- _YOUR INSTRUCTIONS_: Take from the records below each line that holds "Carolina".

- _RECORD EXTRACTS_:
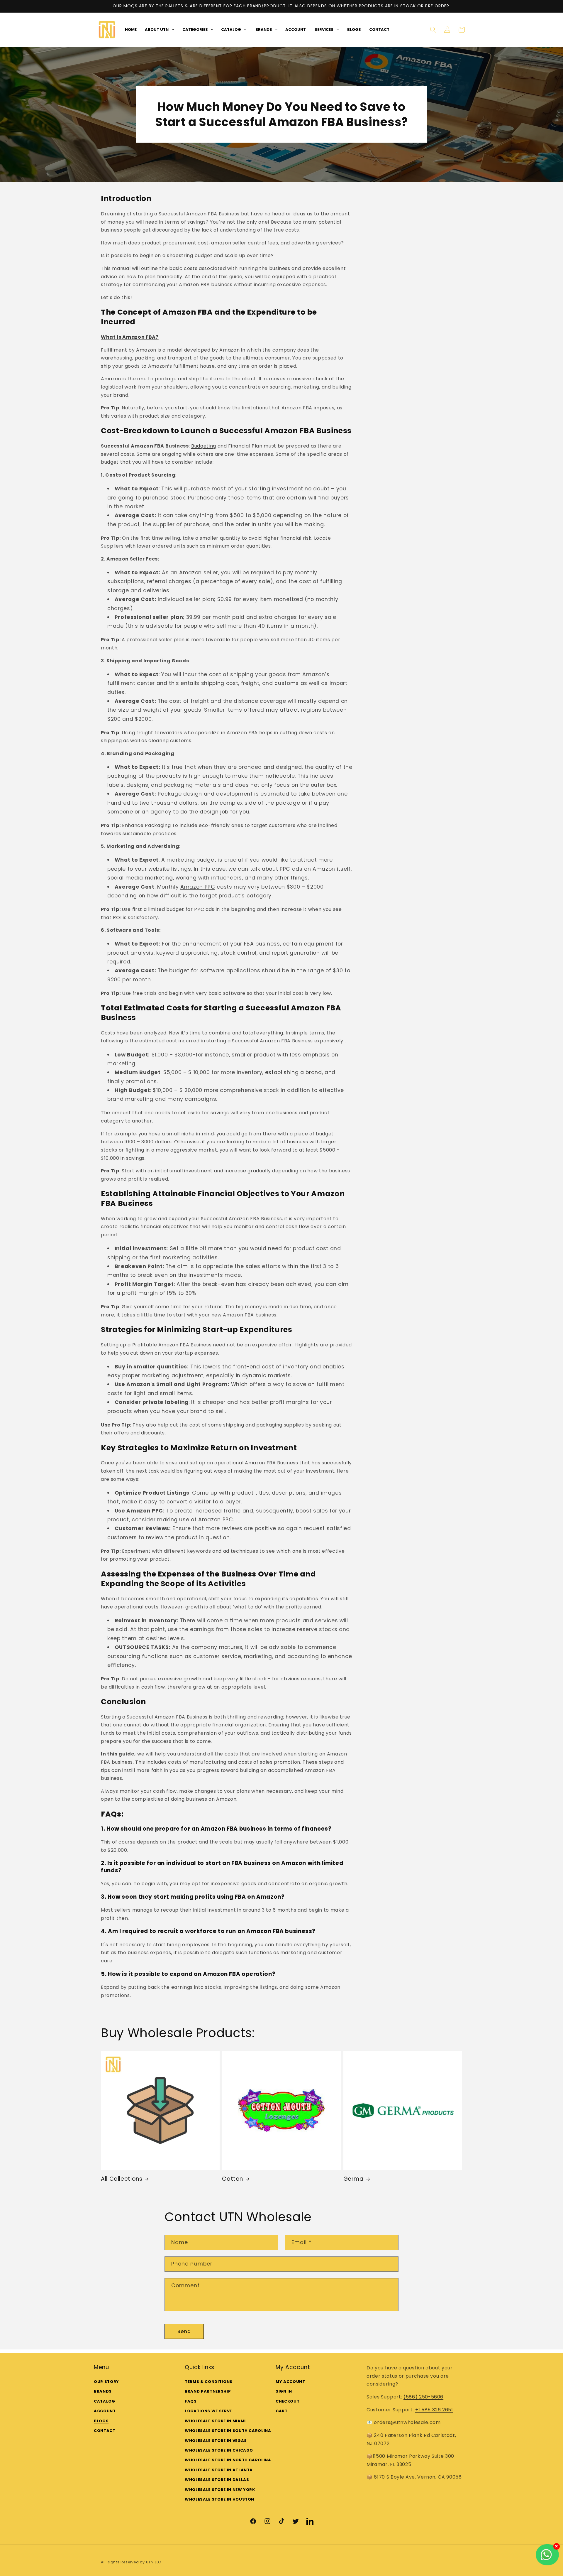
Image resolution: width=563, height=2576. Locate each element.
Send (184, 2331)
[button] (433, 30)
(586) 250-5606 (423, 2396)
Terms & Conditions (209, 2381)
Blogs (101, 2420)
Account (105, 2411)
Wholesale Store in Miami (215, 2420)
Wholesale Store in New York (220, 2489)
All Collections (121, 2179)
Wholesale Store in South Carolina (228, 2430)
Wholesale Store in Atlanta (219, 2469)
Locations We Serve (208, 2411)
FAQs (191, 2401)
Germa (353, 2179)
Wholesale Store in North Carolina (228, 2460)
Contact (105, 2430)
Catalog (104, 2401)
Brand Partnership (208, 2391)
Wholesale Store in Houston (219, 2499)
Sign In (284, 2391)
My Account (290, 2381)
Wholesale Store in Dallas (217, 2479)
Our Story (106, 2381)
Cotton (232, 2179)
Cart (282, 2411)
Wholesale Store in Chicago (219, 2450)
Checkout (287, 2401)
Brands (103, 2391)
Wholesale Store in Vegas (216, 2440)
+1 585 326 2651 (434, 2409)
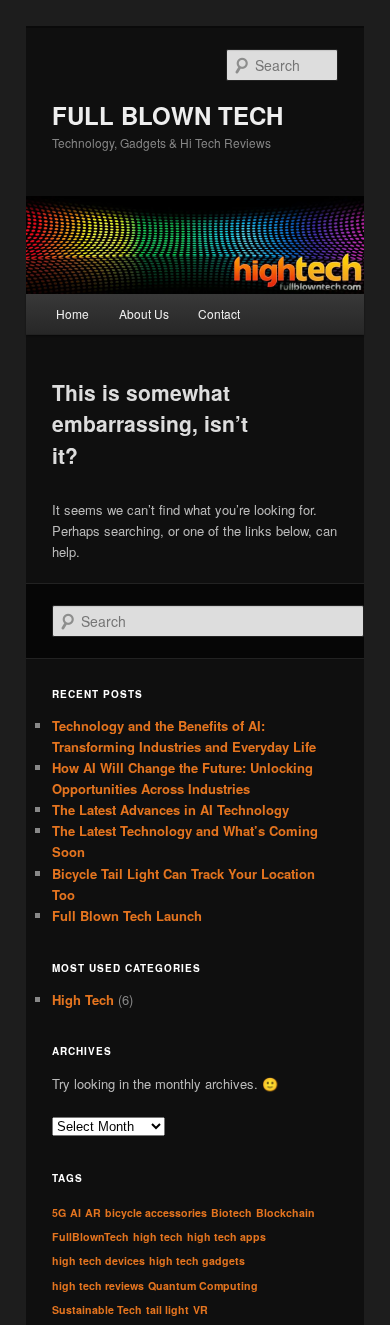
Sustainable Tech (97, 1309)
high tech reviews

- _ANSWER BOX_:
Wholesale Store in South Carolina (228, 2430)
Wholesale Store in North Carolina (228, 2460)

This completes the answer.